Collected data entries:
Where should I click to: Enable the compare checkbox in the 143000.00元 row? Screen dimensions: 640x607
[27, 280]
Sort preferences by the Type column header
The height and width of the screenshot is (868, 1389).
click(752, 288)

▶ [Try it]: Every entry should be transcribed exactly, with nothing omitted.

▶ [Answer for this exercise]:
Where should I click to: Enable the compare checkbox in the 143000.00元 row? Screen dimensions: 640x607
[27, 280]
Sort preferences by the Type column header
The height and width of the screenshot is (868, 1389).
click(752, 288)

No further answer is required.